Werner David went home from the Agfa plant that night to a meal of potato and carrots. Behind locked doors, he tuned his radio to West Berlin's U.S.-operated radio RIAS and heard about the Berlin protest march. It happened almost the same way at Wolfgang Fritsch's house. As he and his wife switched off the radio and went to bed, he muttered: "It's happened. It's happened." Next morning, at the Agfa plant, the uranium pits, the dockworks at Rostock, the heavy-machinery works in Magdeburg, at the center of Red Berlin, all across the country, the hatred and yearning exploded into the bloody rebellion of June 17.
For 48 hours, Walter Ulbricht's great edifice seemed about to tumble about his ears. His vaunted party, and his heavy-booted Vopos, could not put down the rebellion; the Soviet army had to do it for him. The revolters had cried for many things, but above all they cried for the downfall of Walter Ulbricht: "Down with Spitzbart [pointed beard]!" "Down with the Ulbricht regime!" In the streets of East Berlin, he was burned in effigy.
As coldly, as tenaciously as always, Walter Ulbricht held on. It was all the work of Western provocateurs, said his propaganda machines--and the Soviet firing squads shot a few workers to prove it. The Reds also, by their own official admission, jailed 50,000 people. But in a slip of the tongue, Ulbricht contradicted himself on Western responsibility for the riots. "It is only a family quarrel," said he, "of no concern to the West."

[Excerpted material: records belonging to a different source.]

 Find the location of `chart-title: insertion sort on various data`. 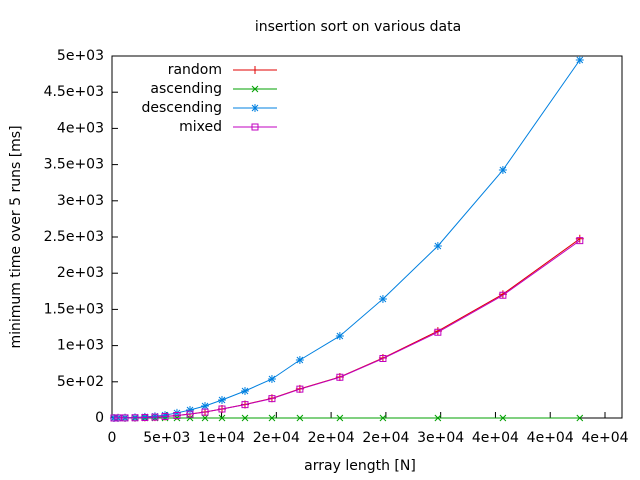

chart-title: insertion sort on various data is located at coordinates (358, 27).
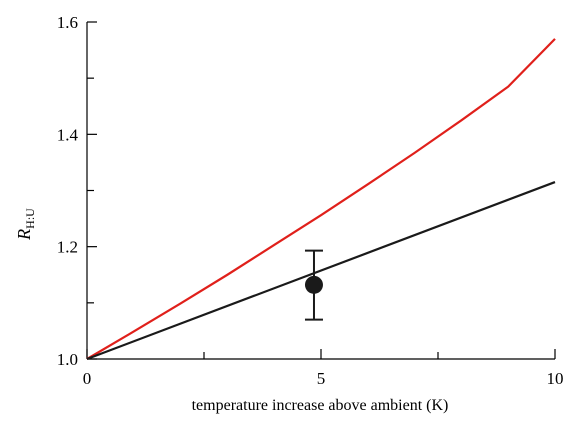 The image size is (569, 422). I want to click on points-layer, so click(314, 285).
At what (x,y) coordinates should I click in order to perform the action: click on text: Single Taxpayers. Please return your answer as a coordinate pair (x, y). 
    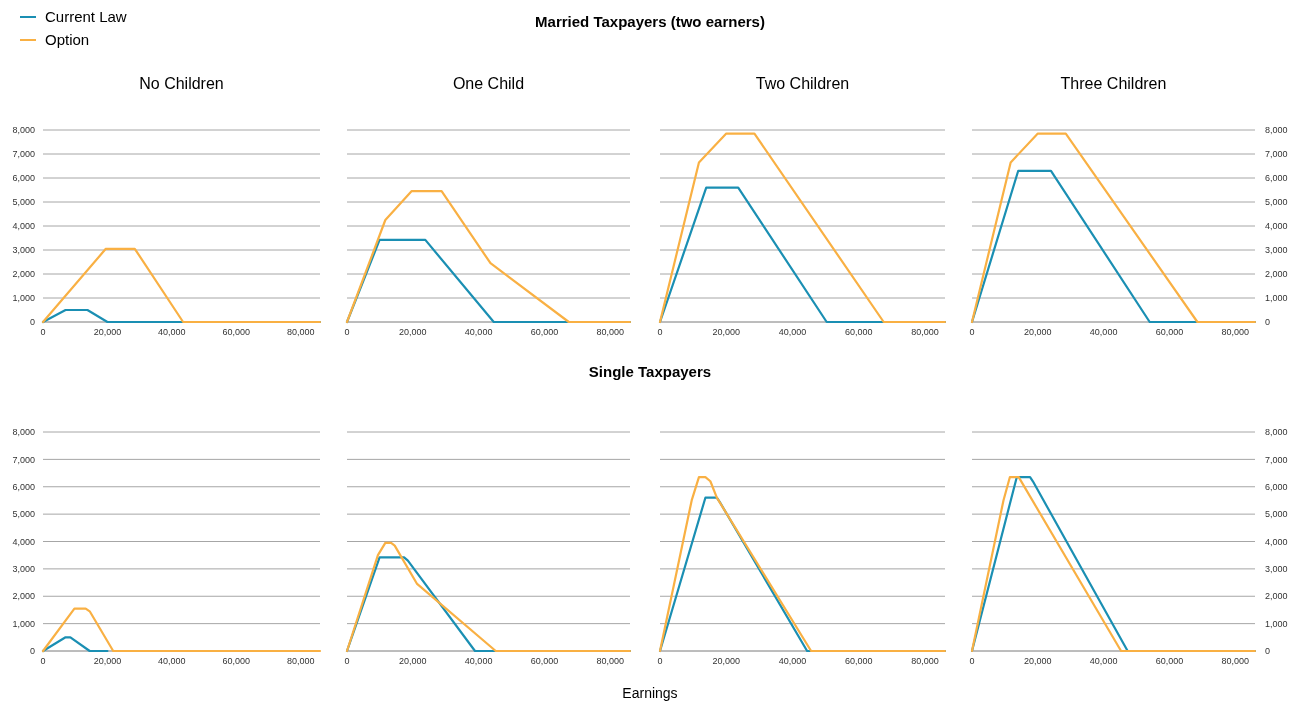
    Looking at the image, I should click on (650, 372).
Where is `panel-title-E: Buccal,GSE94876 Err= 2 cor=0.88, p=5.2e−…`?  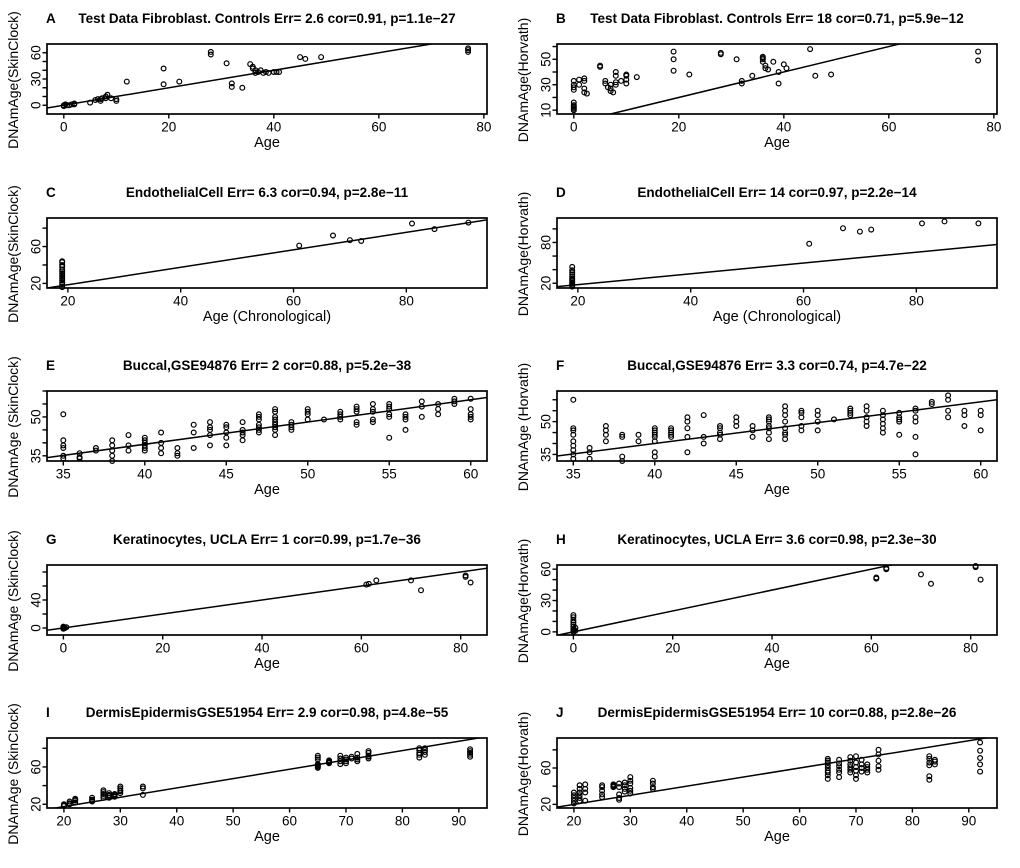
panel-title-E: Buccal,GSE94876 Err= 2 cor=0.88, p=5.2e−… is located at coordinates (267, 366).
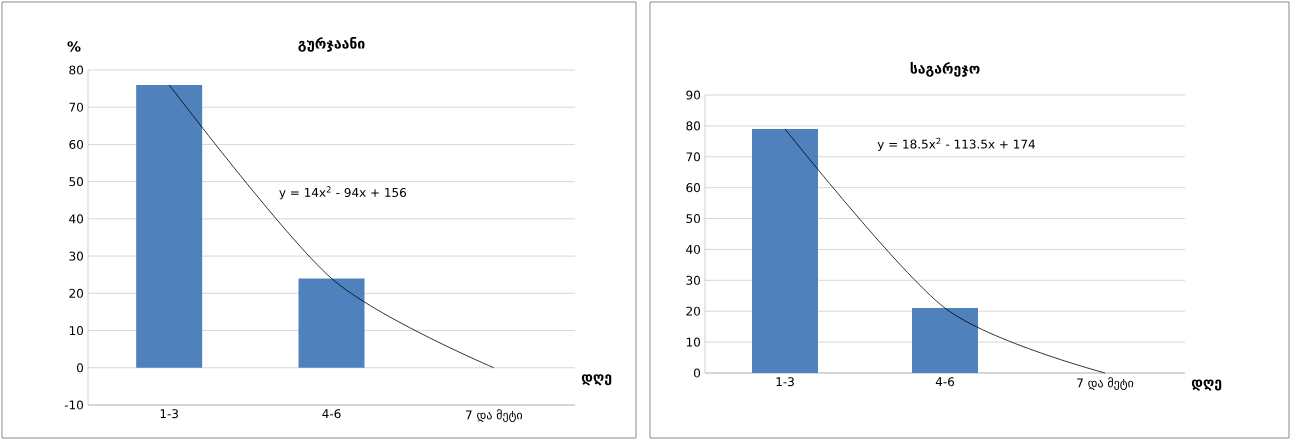 The height and width of the screenshot is (440, 1292). Describe the element at coordinates (74, 46) in the screenshot. I see `y-axis-title: %` at that location.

For the time being at least, Walter Ulbricht still reigned in Moscow's name. From meeting hall to city square to factory, he toured his simmering satrapy, to soothe grim-faced workers with promises and lash frightened party workers with threats. The Vopos clustered about him, and the Soviet army lay only a soft shout away. He had not changed. He was still the coffinmaker.